Pour cause, dans la Stratégie nationale bas-carbone (SNBC) adoptée en avril dernier, l’Etat s’est engagé à réduire l’empreinte carbone du bâtiment de 49% par rapport à 2015, visant une neutralité carbone à horizon 2050 dans la Loi énergie-climat. Pour ce faire, le gouvernement active notamment deux stratégies, dont les règles entreront en vigueur le 1er juillet 2021 en ce qui concerne les logements, les bureaux et l’enseignement (le tertiaire spécifique faisant l’objet d’un volet ultérieur). Un « bâtiment neuf et performant » représentant « entre 60 % et 90 % de son impact carbone total », selon les dires de Barbara Pompili, une première partie de la réglementation vise à décarboner la construction. Il s’agit de recourir à des seuils de carbone par mètre carré, calculés au regard d’une analyse du cycle de vie (ACV) des matériaux de construction.
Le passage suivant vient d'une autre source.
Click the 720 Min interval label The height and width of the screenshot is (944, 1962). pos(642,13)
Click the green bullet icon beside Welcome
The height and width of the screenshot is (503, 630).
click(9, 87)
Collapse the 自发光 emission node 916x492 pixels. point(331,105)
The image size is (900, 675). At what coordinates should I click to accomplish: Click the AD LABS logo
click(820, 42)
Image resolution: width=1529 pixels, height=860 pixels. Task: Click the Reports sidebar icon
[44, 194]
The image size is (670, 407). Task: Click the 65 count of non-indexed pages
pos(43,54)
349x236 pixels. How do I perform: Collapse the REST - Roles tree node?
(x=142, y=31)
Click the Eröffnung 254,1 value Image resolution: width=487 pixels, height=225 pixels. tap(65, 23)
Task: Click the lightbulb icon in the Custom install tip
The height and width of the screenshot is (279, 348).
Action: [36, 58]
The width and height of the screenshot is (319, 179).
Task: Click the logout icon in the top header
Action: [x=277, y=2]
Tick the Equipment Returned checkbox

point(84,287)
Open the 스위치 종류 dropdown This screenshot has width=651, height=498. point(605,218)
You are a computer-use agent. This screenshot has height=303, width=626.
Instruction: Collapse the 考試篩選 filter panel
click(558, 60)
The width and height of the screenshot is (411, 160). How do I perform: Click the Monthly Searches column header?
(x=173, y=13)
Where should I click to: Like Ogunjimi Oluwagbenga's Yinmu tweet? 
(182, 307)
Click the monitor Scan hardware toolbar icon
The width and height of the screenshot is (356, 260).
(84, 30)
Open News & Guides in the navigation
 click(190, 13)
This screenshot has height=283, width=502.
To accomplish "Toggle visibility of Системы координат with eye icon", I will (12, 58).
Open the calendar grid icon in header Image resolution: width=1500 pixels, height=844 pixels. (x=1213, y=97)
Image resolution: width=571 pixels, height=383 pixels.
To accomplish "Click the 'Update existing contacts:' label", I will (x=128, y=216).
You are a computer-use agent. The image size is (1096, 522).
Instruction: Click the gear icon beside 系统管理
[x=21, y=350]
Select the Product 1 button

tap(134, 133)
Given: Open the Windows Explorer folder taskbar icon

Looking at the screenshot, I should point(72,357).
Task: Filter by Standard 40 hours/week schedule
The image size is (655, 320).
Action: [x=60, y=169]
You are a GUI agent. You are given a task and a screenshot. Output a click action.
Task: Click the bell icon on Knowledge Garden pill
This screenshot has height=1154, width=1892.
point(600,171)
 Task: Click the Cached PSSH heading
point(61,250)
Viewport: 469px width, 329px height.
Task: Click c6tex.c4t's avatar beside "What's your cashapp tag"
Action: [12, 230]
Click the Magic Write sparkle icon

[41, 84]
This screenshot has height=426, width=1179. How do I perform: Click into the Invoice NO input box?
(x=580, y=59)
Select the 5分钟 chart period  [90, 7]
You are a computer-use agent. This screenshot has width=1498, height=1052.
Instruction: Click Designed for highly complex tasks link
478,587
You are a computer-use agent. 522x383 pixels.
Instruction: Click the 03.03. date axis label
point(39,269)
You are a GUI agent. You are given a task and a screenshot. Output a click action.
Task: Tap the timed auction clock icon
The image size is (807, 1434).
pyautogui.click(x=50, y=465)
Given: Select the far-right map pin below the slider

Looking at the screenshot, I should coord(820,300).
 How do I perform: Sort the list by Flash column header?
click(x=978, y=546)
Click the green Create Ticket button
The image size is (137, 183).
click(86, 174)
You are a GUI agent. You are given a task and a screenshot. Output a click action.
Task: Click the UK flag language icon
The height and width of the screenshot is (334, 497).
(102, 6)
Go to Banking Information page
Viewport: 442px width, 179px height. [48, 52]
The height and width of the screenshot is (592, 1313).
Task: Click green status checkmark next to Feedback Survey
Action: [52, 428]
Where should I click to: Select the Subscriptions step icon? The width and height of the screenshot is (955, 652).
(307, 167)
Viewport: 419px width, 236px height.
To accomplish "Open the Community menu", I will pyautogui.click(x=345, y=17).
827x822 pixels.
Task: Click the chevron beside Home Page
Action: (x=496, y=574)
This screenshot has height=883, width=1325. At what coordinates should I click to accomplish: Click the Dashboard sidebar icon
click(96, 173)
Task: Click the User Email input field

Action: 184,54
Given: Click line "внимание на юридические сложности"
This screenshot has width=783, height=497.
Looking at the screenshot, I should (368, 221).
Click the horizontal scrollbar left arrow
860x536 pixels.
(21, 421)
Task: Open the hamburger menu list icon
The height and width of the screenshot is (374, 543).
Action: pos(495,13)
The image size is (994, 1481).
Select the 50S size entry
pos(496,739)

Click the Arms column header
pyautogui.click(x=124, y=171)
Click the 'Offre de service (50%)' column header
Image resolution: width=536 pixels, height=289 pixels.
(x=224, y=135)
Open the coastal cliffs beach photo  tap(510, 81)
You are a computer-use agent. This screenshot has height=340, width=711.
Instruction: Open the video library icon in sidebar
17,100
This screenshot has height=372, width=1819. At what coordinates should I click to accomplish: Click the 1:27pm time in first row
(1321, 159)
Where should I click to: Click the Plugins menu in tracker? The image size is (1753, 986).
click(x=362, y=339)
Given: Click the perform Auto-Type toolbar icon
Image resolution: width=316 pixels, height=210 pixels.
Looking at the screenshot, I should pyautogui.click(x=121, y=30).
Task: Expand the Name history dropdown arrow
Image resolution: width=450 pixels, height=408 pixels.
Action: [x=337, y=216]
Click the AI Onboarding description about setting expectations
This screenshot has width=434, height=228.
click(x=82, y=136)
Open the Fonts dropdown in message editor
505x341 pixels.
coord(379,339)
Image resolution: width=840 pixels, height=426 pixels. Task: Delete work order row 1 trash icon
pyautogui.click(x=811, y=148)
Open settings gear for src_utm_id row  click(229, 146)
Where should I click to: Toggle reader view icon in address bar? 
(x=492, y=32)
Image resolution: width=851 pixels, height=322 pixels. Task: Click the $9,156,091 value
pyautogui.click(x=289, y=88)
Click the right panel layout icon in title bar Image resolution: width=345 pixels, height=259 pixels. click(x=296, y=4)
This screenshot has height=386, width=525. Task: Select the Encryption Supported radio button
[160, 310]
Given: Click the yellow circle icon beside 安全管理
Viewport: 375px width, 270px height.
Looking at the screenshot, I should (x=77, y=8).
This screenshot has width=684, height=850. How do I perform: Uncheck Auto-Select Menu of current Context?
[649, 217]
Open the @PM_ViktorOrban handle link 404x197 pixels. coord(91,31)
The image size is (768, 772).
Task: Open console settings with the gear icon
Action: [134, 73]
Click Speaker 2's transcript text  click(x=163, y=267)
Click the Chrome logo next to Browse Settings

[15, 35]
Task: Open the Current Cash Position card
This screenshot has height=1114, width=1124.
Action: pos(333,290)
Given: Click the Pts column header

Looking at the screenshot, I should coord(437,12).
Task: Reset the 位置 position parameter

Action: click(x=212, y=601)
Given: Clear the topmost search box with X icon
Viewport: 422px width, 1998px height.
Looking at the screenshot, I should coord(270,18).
Pour fiabiliser et préciser les calculs, il faudra néanmoins que les fabricants produisent massivement leurs propres FDES, ces fameuses fiches où le poids carbone du matériau sera exprimé, sans quoi les concepteurs devront composer avec des valeurs moyennes souvent moins avantageuses. Nouveauté par rapport à l’expérimentation E+C-, ce calcul valorisera désormais le stockage temporaire du carbone – propre aux matériaux biosourcés – via une ACV dite dynamique. Fruit d’une étude canadienne de l’institut CIRAIG, elle donne un poids plus fort au carbone émis aujourd’hui qu’au carbone qui sera émis dans cent ans, défavorisant de fait les matériaux qui émettent lors de leur production. Un peu moins ambitieux que l’Union des Industriels de la Construction Bois, qui avait proposé des objectifs très exigeants dès 2021, le gouvernement propose une progressivité, pour laisser aux acteurs de la construction le temps de s’accoutumer aux nouveaux outils : à partir de 2024, -15% d’émissions de CO2 sur la durée de vie des matériaux du bâtiment, -25% à partir de 2027, et -30 à -40% en 2030. Communiquées début décembre au CSCEE, les seuils pourraient se traduire ainsi pour le logement collectif : 700 kg eq.CO2/m² d’ici 2023, 610 à partir de 2024, 540 en 2029, et enfin 450 en 2030. Ces objectifs vont fortement encourager les filières biosourcées, et notamment le recours quasi systématique au bois structurel dans les maisons individuelles et les petits collectifs. En complément, un indicateur de stockage carbone purement indicatif sera calculé à des fins d’information.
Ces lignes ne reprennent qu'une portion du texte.